Dynamical Systems Modeling of your Gene Regulatory Network
- To run GRNmap from code, MATLAB R2014b must be installed on the computer.
- The GRNmap v1.10 code was downloaded from the GRNmap Downloads page.
- The file was unzipped. (Right-click, 7-zip > Extract here)
- MATLAB R2014b was launched.
- GRNmodel.m was opened, which was in the directory of the unzipped GRNmap-1.10 > matlab
- The Run button (green "play" arrow) was clicked.
- The workbook was selected to input.
- The optimization diagnostics graphic that shows the progress of the estimation appeared.

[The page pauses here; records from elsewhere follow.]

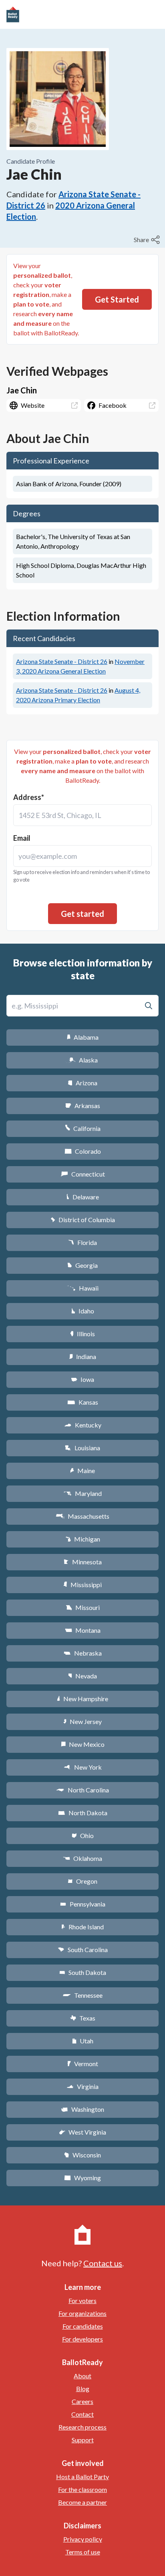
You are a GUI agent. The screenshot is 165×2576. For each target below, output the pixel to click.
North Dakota (82, 1812)
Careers (82, 2401)
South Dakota (82, 1972)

- When the run was over, expression plots were displayed.
- Output .xlsx and .mat files were saved in the same folder as the input folder, along with .jpg files containing the optimization diagnostic and individual expression plots. These files were saved.
Data
media:GRNmap output mavila9.zip
Conclusion
The results of running the MATLAB program showed the influence on transcription of the various genes analyzed, including inhibition and promotion.